Help for Mim JC Galati, P Royston & JB Carlin

------help for mim JC Galati, P Royston & JB Carlin ------

Title

mim -- A prefix command for analysing and manipulating multiply imputed datasets in Stata

Syntax

mim [, mim_options] : command

mim [, replay_options]

mim_options description ------General * category(fit|manip) specify whether command is estimation or data manipulation noisily display output from execution of command within each of the imputed datasets

Estimation (valid only for estimation commands) dots display progress dots during model fitting noindividual suppress capture of estimation results from each application of command seed(#) set seed for random number generator prior to each call to command storebv fills e(b), e(V) etc. with multiple-imputation estimates

Manipulation (valid only for data manipulation commands) + sortorder(varlist) one or more variables that uniquely identify the observations in a given imputed dataset following each execution of command ------* only necessary for estimation and data manipulation commands not listed under Description + not valid for append and reshape; MANDATORY for all other data manipulation commands.
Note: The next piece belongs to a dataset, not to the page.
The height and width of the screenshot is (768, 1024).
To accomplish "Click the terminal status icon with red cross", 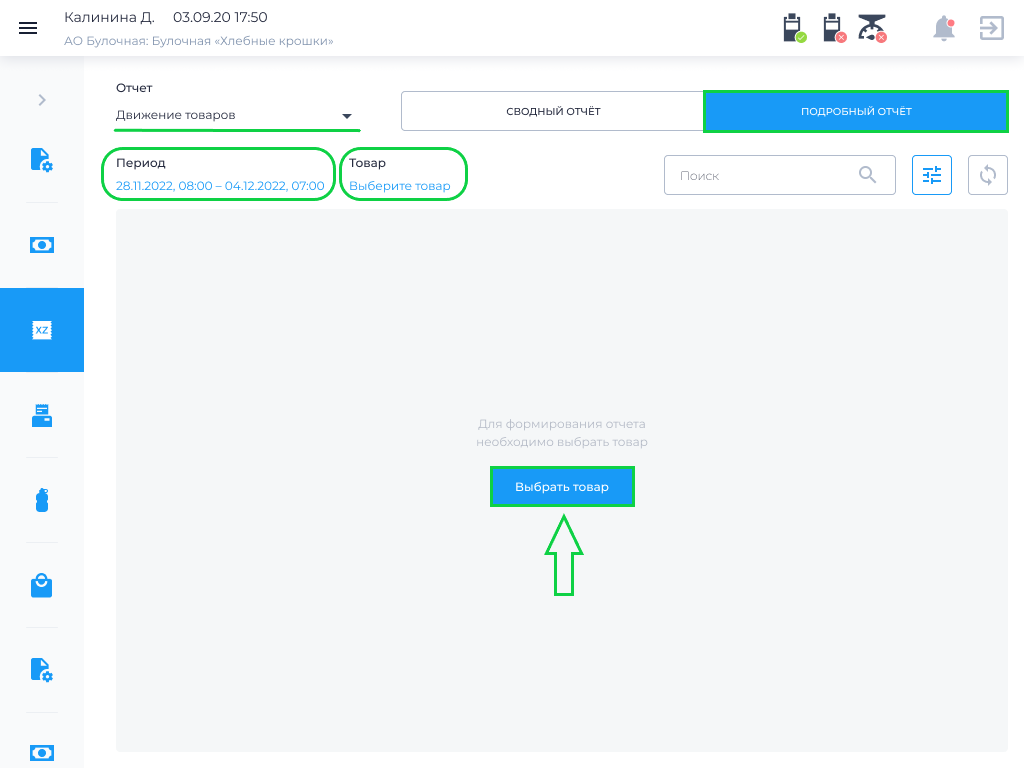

replay_options description ------clearbv clears e(b), e(V) etc., but leaves other mim estimates intact j(#) fills e(b), e(V) etc. with estimates corresponding to imputed dataset # reporting_options level and eform options supported by command storebv same as for estimation, unless j option is specified ------

xi is allowed as a prefix to mim, but not as prefix to command, see xi. svy is allowed as a prefix to command, see svy. version is allowed as a prefix to command, see version.

Description

mim is a prefix command for working with multiply-imputed (MIM) datasets, where command can be any of a wide range of Stata commands. The function that mim performs depends on the category of command passed to mim; either estimation, data manipulation, post estimation or utility. A limited range of commands can be used with mim without specifying the category mim_option. These are:

Estimation: regress, mean, proportion, ratio, logistic, logit, ologit, mlogit, probit, oprobit, poisson, glm, binreg, nbreg, gnbreg, blogit, clogit, cnreg, mvreg, rreg, qreg, iqreg, sqreg, bsqreg, stcox, streg, xtgee, xtreg, xtlogit, xtnbreg, xtpoisson, xtmixed, svy:regress, svy:mean, svy:proportion, svy:ratio, svy:logistic, svy:logit, svy:ologit, svy:mlogit, svy:probit, svy:oprobit, svy:poisson

Post Estimation: lincom, testparm, predict

Data Manipulation: reshape, append, merge

Utility: check, genmiss

With few exceptions command is specified with its full usual syntax. The exceptions are predict, where only the xb, stpd and equation options are permitted, and merge, where only one "using" file is allowed. Also, command may be one of two internal utility commands, check and genmiss, where the required syntaxes are

mim : check [varlist]

mim : genmiss varname

respectively (see Examples - Utility commands for more details regarding these two commands).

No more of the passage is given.